┌──

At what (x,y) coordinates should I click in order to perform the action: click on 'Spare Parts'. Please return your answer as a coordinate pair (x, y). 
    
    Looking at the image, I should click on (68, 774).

└──
┌──

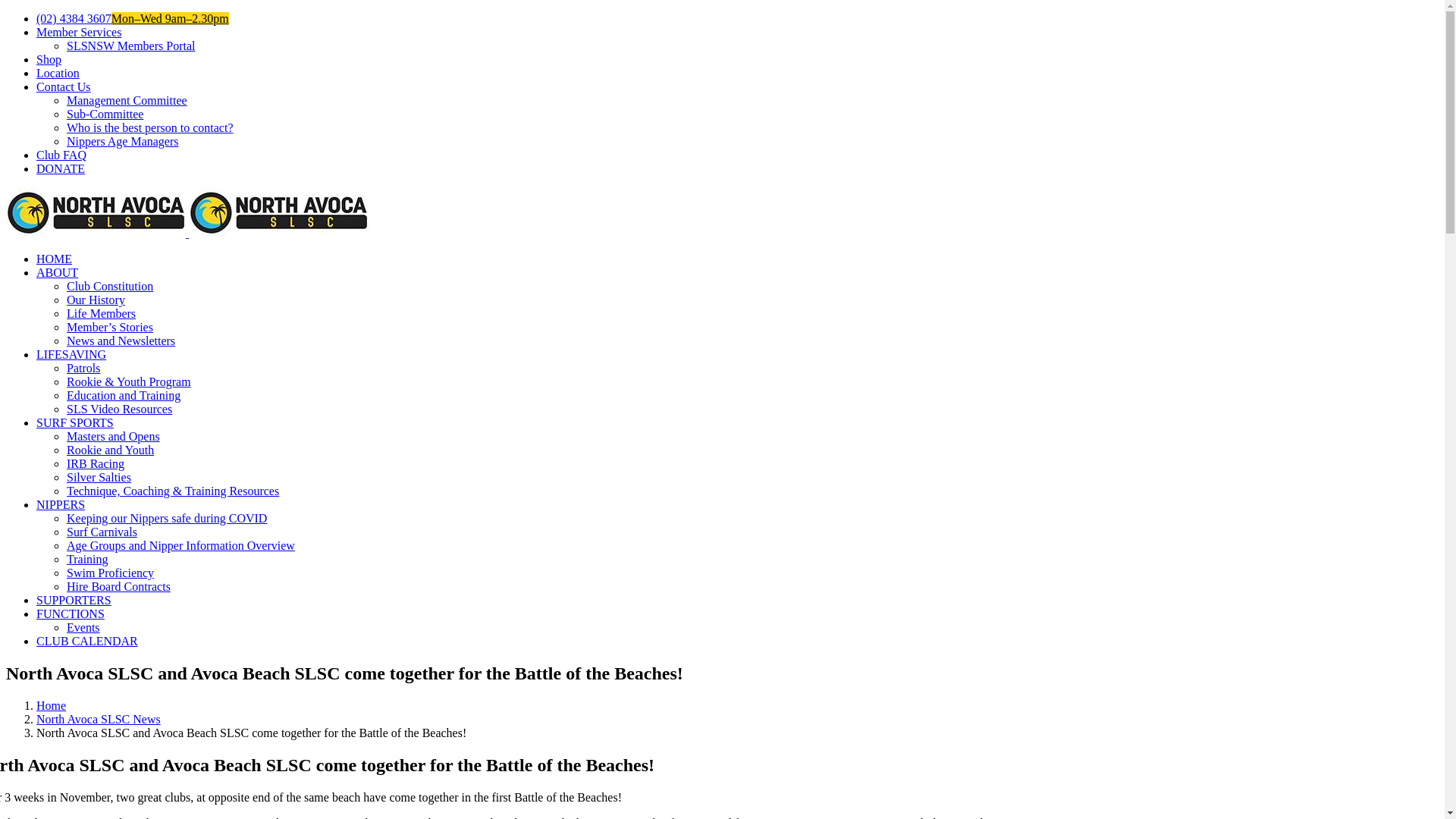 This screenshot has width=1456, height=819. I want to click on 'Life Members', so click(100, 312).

└──
┌──

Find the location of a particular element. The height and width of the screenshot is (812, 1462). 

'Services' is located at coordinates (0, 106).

└──

(Job): Please rewrite the lines from the one with "At what (x,y)" to the one with "Looking at the", putting "Accessories" in place of "Spare Parts" and keeping everything else the same.

(Task response):
At what (x,y) coordinates should I click in order to perform the action: click on 'Accessories'. Please return your answer as a coordinate pair (x, y). 
    
    Looking at the image, I should click on (68, 774).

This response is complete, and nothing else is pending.